EXERCISE INPUTS:
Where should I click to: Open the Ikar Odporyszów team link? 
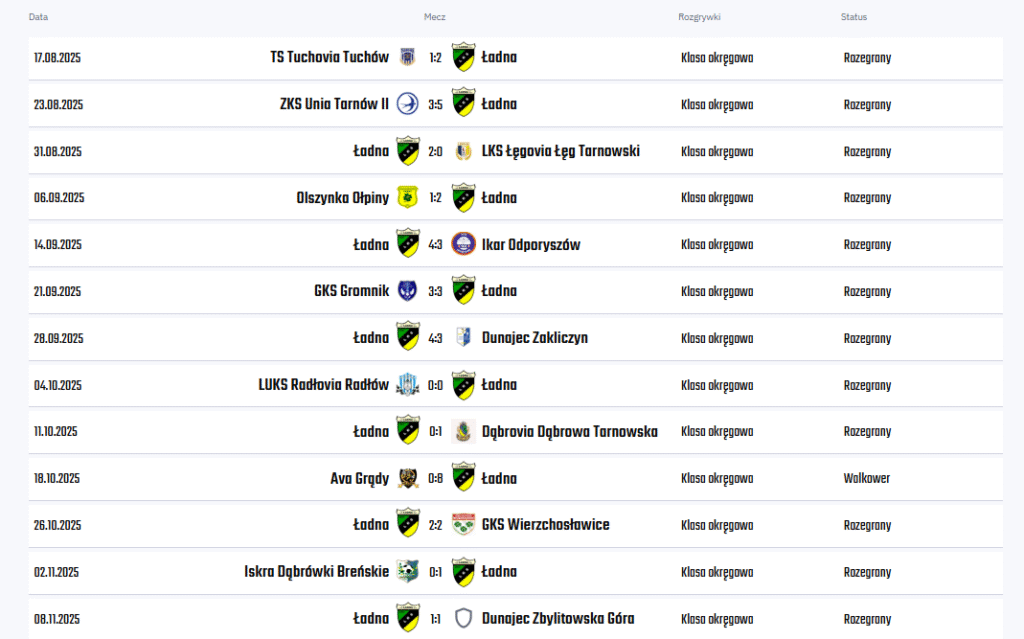530,244
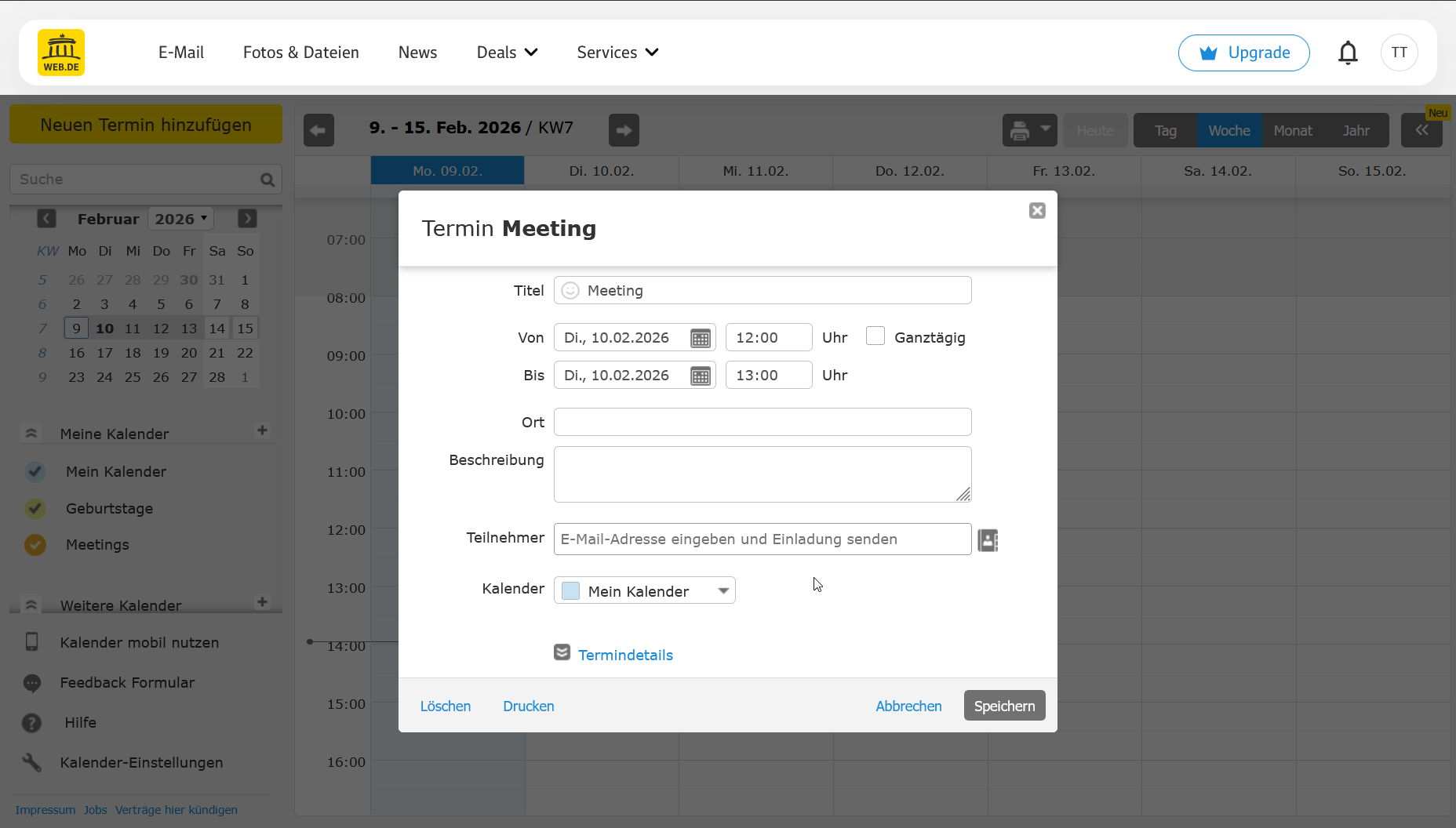Go to previous week with left arrow
The height and width of the screenshot is (828, 1456).
(x=318, y=130)
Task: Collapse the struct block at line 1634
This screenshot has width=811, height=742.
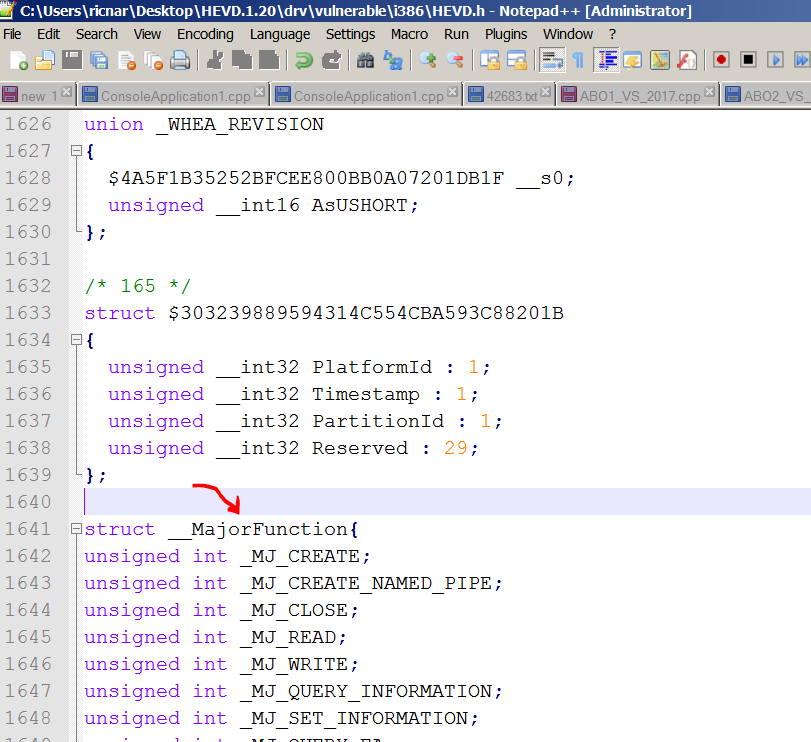Action: point(75,341)
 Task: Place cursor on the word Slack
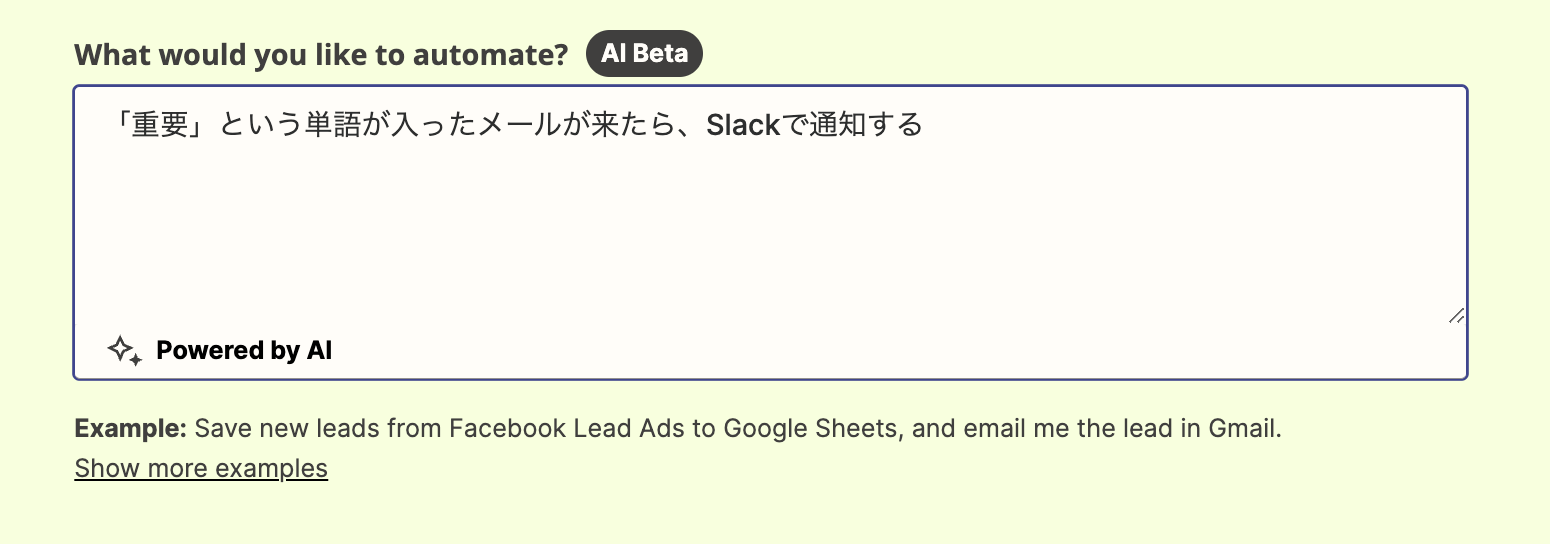742,126
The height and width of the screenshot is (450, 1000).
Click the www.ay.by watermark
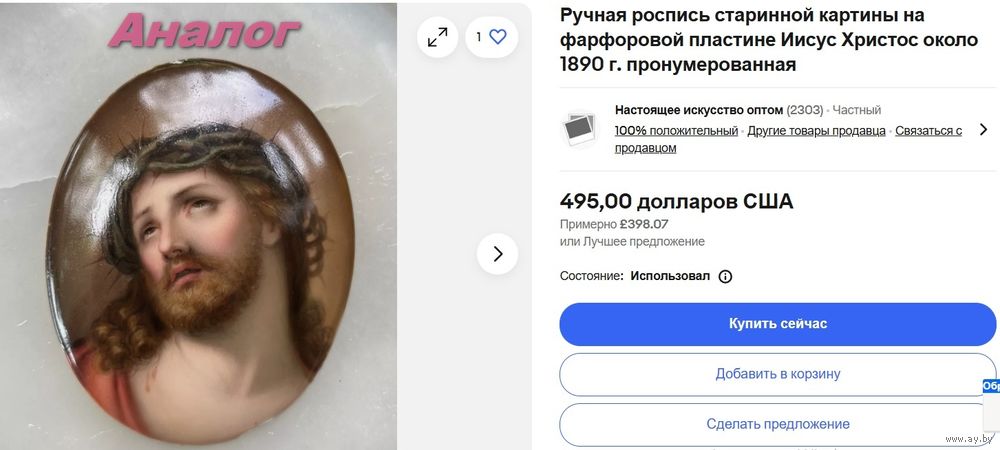969,439
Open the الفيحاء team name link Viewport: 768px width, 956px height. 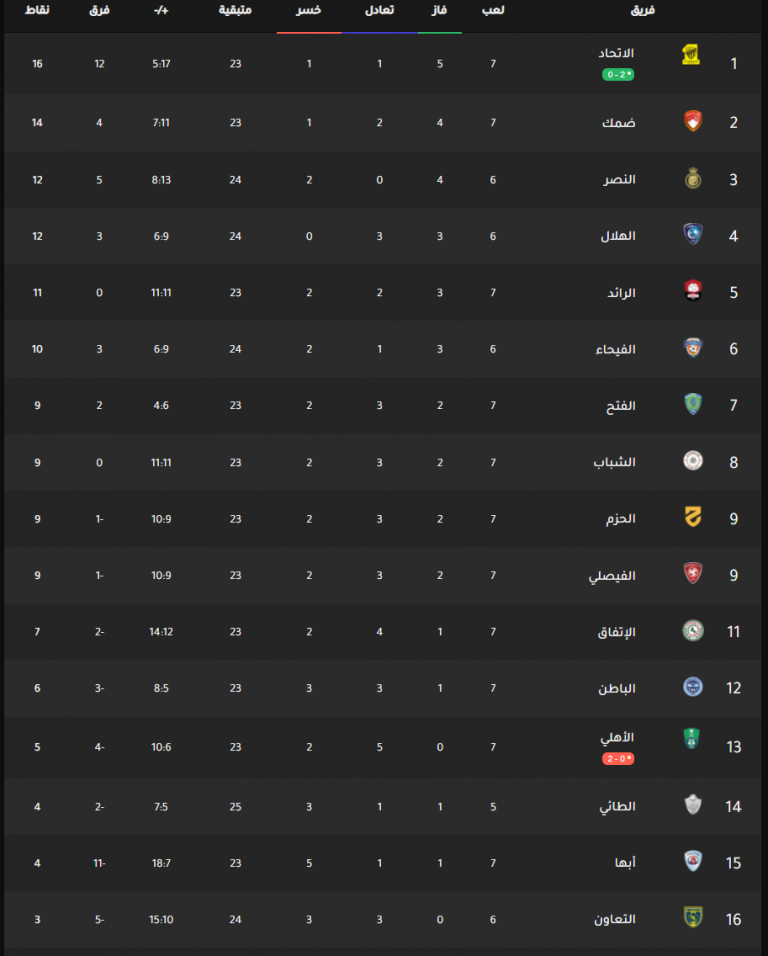coord(616,349)

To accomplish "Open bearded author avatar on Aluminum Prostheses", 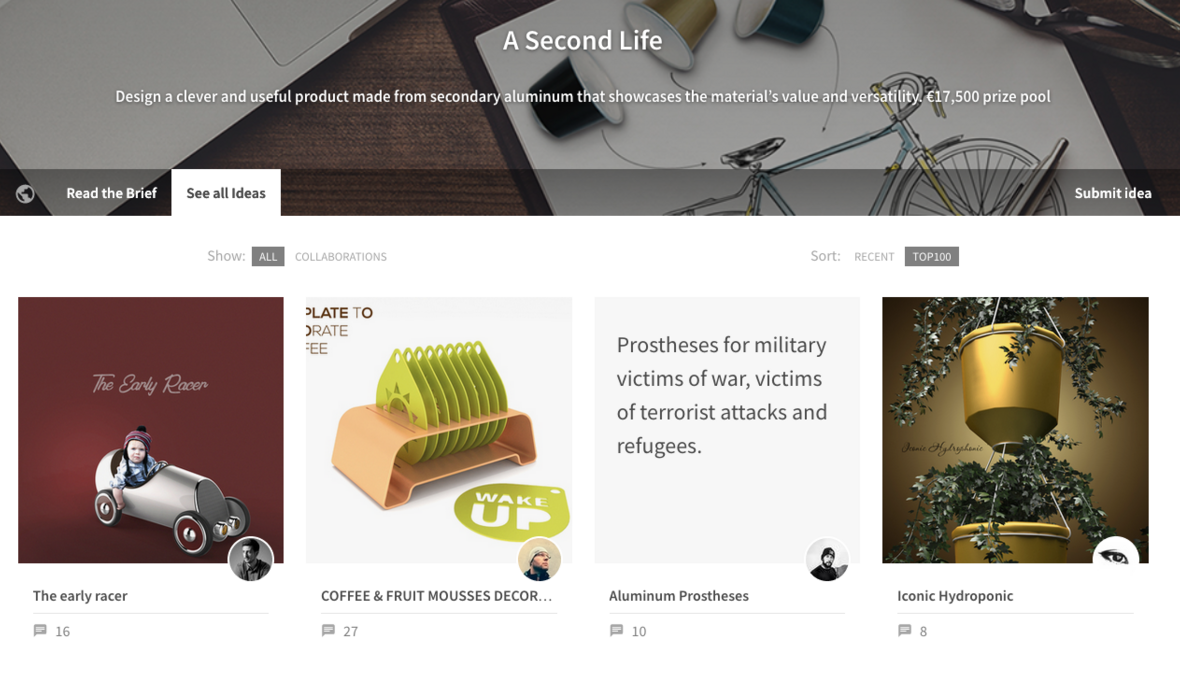I will (x=827, y=559).
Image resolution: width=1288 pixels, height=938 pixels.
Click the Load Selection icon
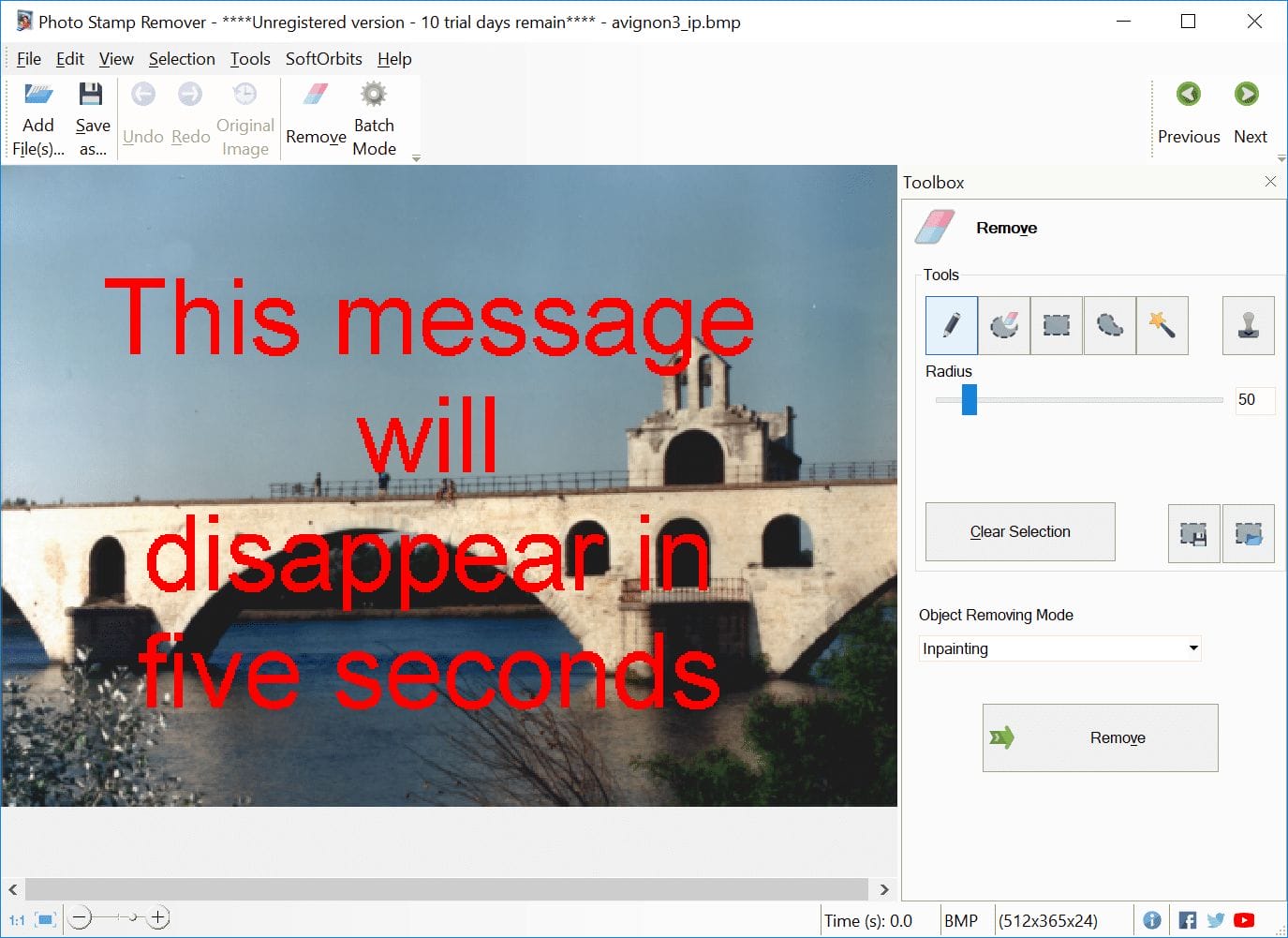click(1248, 533)
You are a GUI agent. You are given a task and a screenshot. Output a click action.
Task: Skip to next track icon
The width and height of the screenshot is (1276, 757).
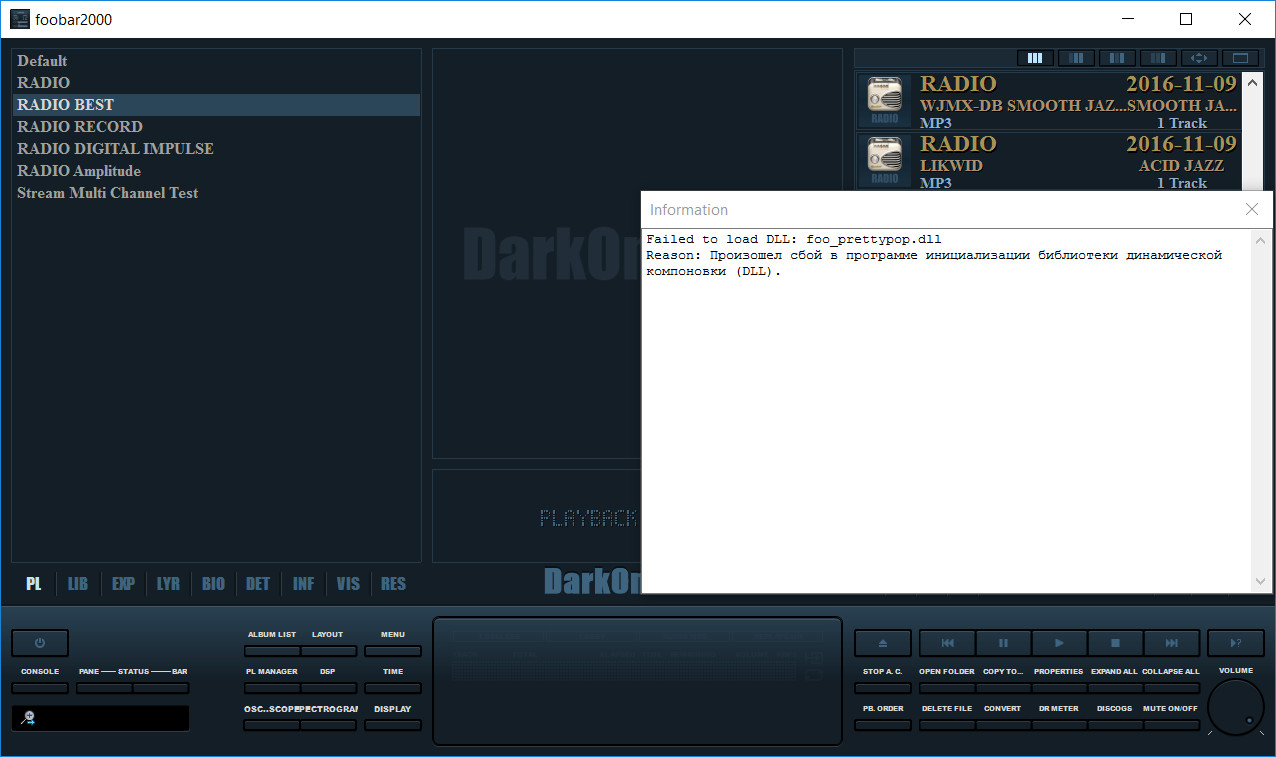point(1171,643)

YOUR TASK: Leaving out all pictures, retype exactly the lines that run from the one containing "You are a GUI" through the last line of the material.

WRITTEN RESPONSE:
You are a GUI agent. You are given a task and a screenshot. Output a click action.
Task: Skip to next track icon
The width and height of the screenshot is (1276, 757).
point(1171,643)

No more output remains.